The culms of Carex spicata are 10–85 cm long and approximately triangular in section. The leaves are 7–45 cm long and 2–4 mm wide, with a distinct keel. The ligule, at the base of the leaf, is 4–8 mm long, with a large amount of loose white tissue. C. spicata differs from the other species in Carex section Phaestoglochin by the presence of a purple pigment in the roots, leaf sheaths and bracts.

The inflorescence is 4–8 cm long, and comprises 3–8 spikes. Each spike is 5–10 mm long, with female (pistillate) flowers at the base, and male (staminate) flowers at the tip.

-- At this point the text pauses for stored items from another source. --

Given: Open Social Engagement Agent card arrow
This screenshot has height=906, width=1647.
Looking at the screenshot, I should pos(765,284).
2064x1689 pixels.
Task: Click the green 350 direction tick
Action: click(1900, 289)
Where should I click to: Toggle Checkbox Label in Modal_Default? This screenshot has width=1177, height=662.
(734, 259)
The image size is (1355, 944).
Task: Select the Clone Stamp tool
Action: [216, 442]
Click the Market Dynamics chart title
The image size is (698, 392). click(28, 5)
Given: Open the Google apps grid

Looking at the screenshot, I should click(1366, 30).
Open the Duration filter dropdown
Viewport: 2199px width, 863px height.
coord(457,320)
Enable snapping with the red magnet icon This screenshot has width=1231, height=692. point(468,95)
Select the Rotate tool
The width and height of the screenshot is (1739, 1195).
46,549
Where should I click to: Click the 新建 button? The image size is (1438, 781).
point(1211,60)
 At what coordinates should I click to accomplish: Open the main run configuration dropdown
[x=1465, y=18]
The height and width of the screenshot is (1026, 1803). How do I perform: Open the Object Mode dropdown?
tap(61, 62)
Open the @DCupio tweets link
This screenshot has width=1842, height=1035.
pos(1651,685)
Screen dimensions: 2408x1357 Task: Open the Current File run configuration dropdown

==Distribution and ecology==
Carex spicata has a European temperate distribution, although it has been extensively naturalised outside this native range.

Carex spicata is usually found in grassland (usually in British NVC community MG10 in the British Isles), on roadsides, and in waste ground. It is found on heavy, slightly base-rich soils, and cannot tolerate much competition.

==Taxonomy==
Carex spicata was first described by the English botanist William Hudson in his 1762 work Flora Anglica.

It is known in the British Isles as "spiked sedge", in North America as "spicate sedge" or "prickly sedge". In Irish it is called cíb spícíneach, and in Welsh, its name is hesgen dywysennog borffor, hesgen dywysennog or hesgen ysbigog borffor.

Few hybrids have been reported between C. spicata and other members of Carex sect. Phaestoglochin, but hybrids have been reported between C. spicata and C. otrubae, and between C. spicata and C. echinata.